§ Your goal:
Provide only the number of lines in the data below that contain the word "agent".

========================

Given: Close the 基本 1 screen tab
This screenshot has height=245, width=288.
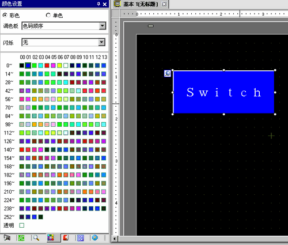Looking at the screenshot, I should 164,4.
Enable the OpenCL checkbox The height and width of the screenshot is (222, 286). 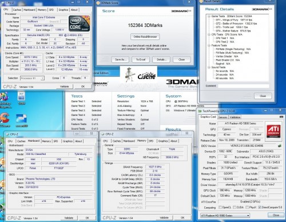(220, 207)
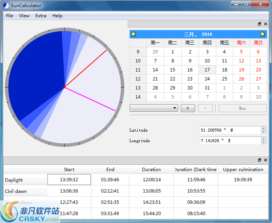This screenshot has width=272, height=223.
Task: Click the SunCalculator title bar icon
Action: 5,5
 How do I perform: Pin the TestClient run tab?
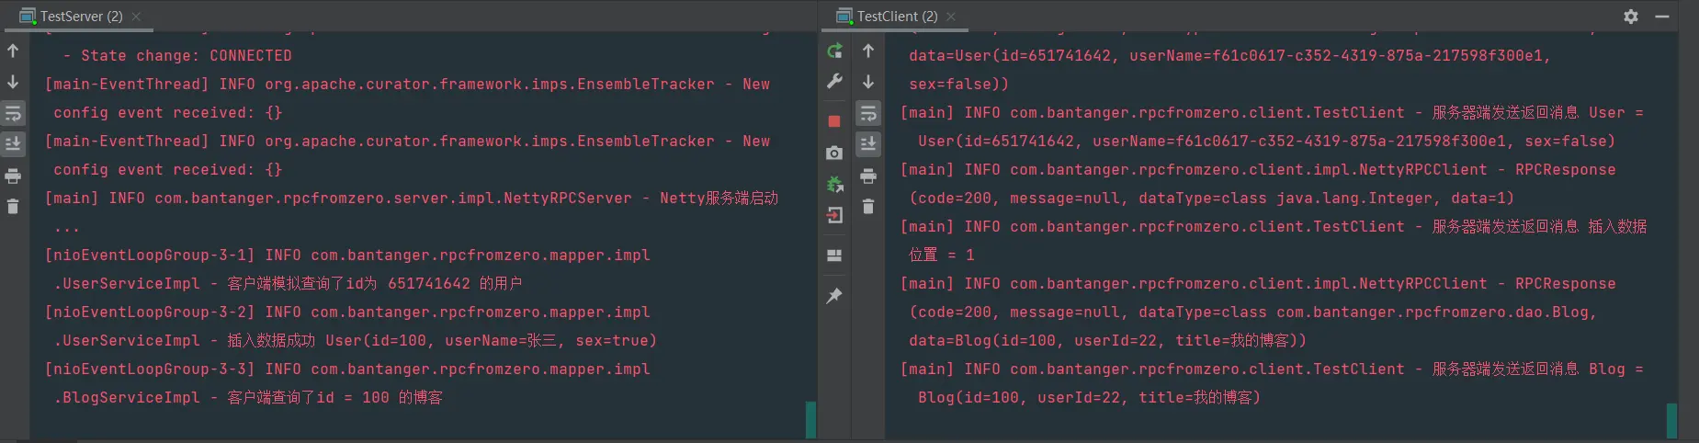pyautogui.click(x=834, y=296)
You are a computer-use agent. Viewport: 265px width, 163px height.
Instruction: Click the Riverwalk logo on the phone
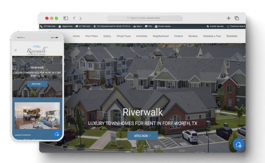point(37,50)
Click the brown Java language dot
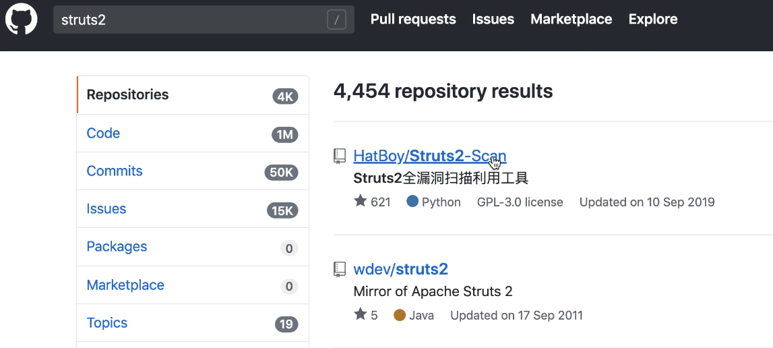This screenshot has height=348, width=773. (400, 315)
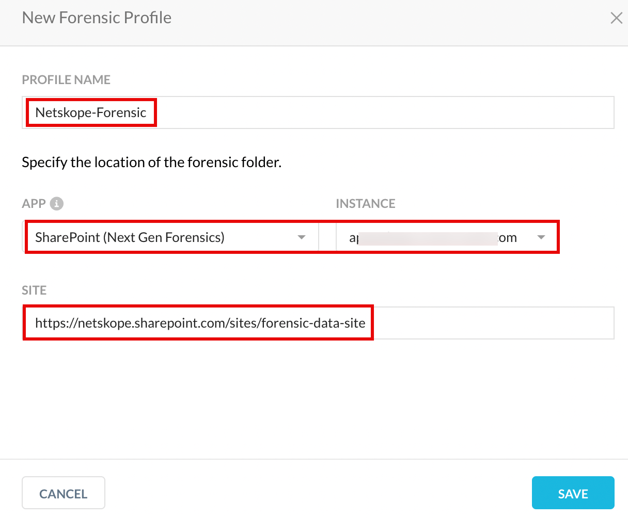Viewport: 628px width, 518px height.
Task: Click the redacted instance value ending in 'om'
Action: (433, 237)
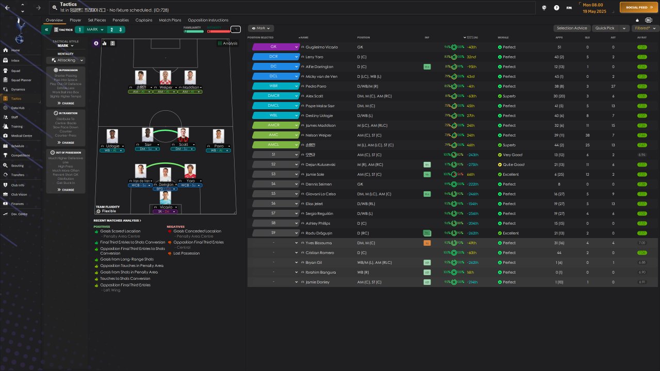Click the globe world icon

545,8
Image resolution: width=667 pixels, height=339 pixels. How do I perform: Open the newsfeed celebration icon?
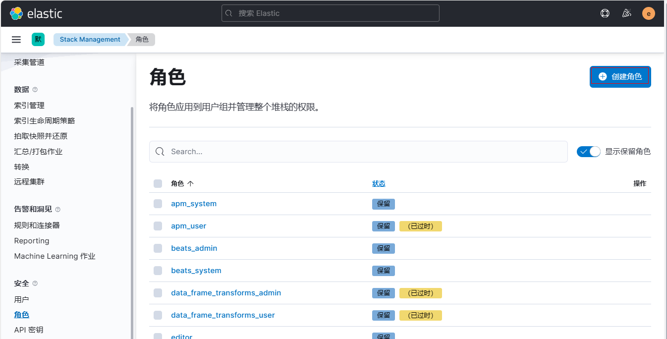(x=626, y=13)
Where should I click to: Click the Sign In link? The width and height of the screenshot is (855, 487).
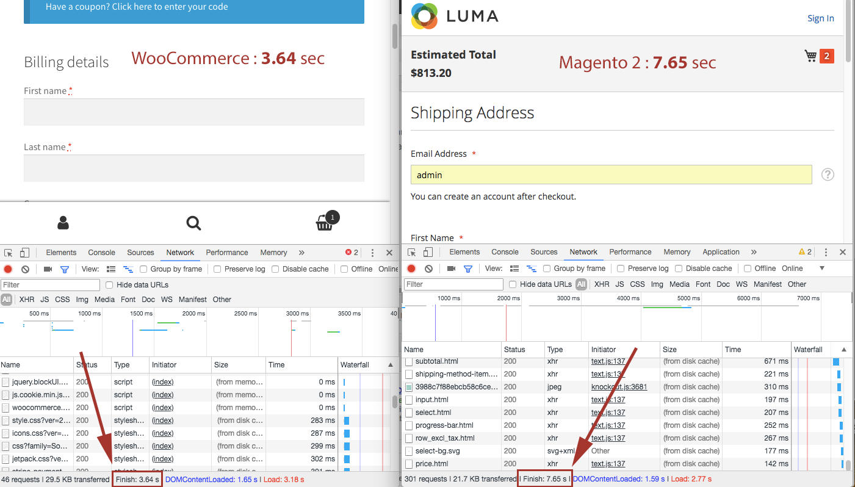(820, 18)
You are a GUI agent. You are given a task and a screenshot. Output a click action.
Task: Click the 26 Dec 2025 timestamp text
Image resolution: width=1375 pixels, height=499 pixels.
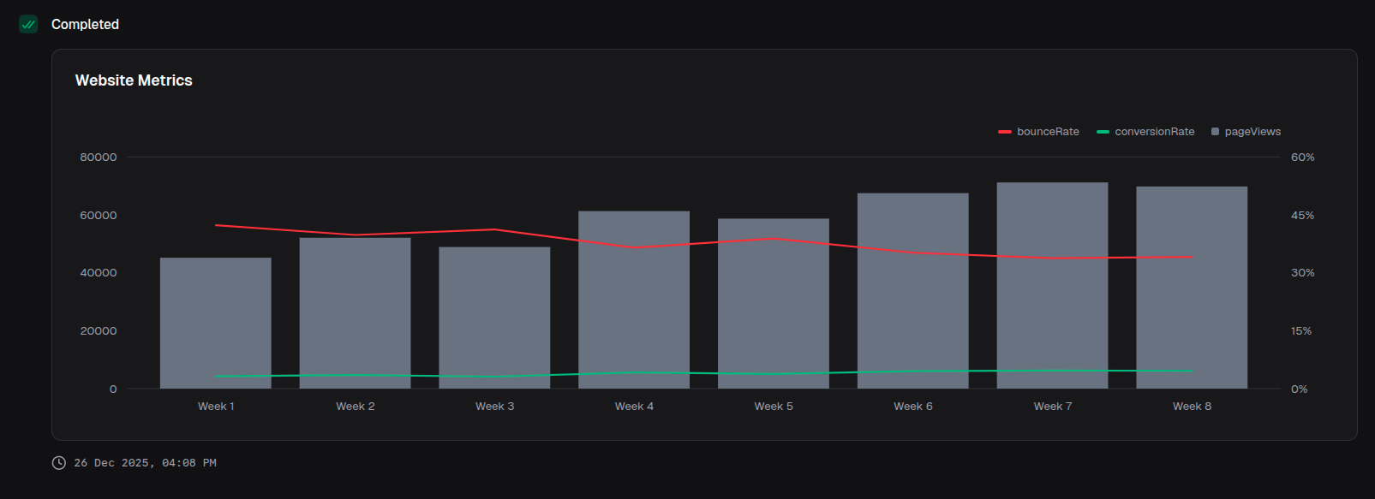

========================

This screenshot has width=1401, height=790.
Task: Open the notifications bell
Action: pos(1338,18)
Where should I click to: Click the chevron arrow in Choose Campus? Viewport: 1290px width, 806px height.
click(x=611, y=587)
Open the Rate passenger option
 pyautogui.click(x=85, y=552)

========================

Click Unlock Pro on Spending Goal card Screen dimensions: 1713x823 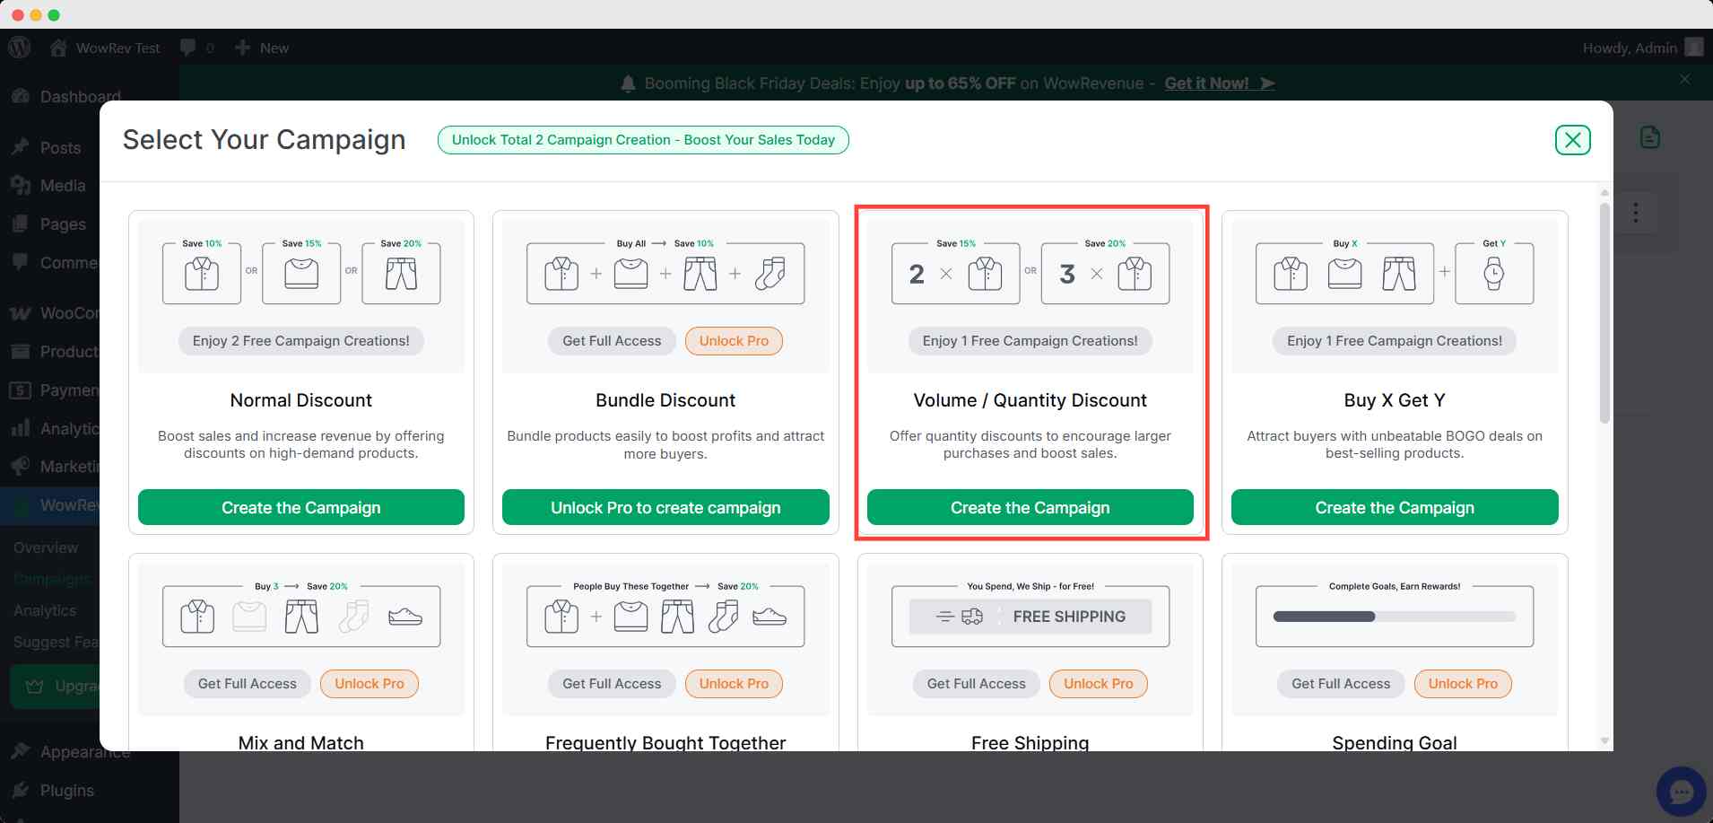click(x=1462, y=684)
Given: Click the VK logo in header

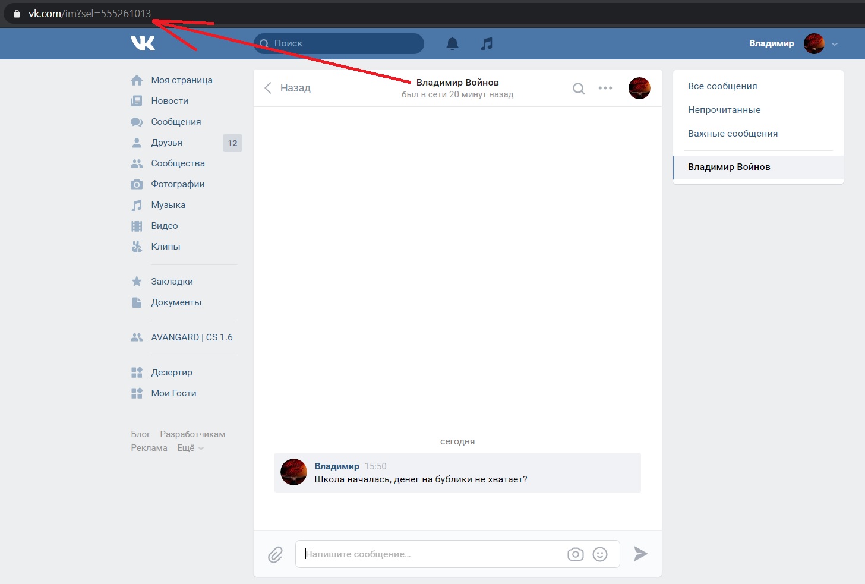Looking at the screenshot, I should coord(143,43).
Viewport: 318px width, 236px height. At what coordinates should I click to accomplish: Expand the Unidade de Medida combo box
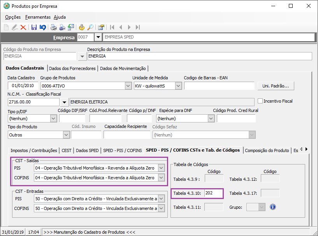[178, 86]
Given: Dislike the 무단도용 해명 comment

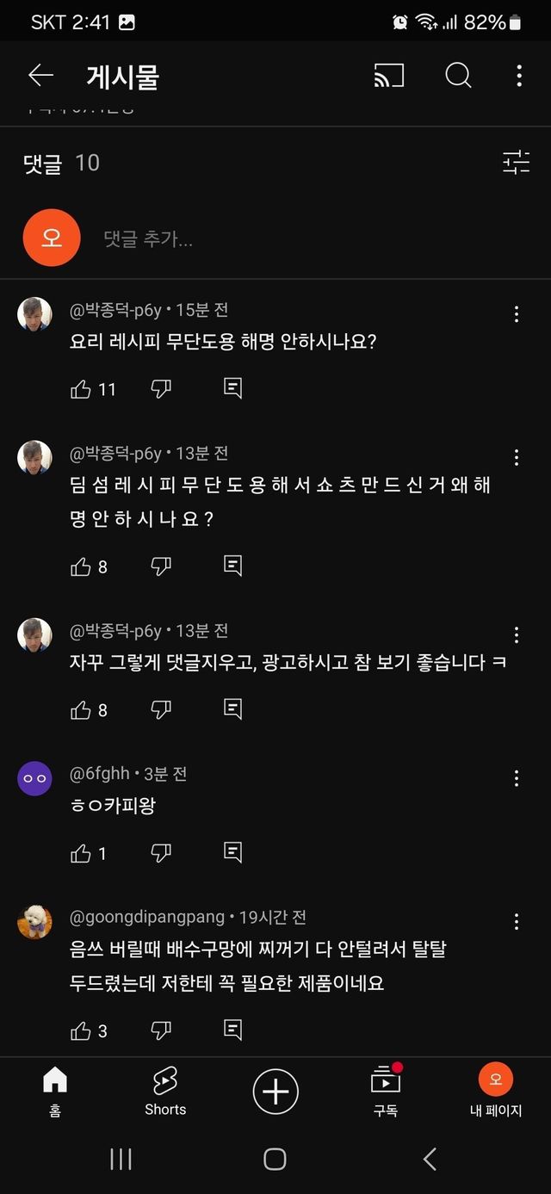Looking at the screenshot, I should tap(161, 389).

========================

§ Output below:
2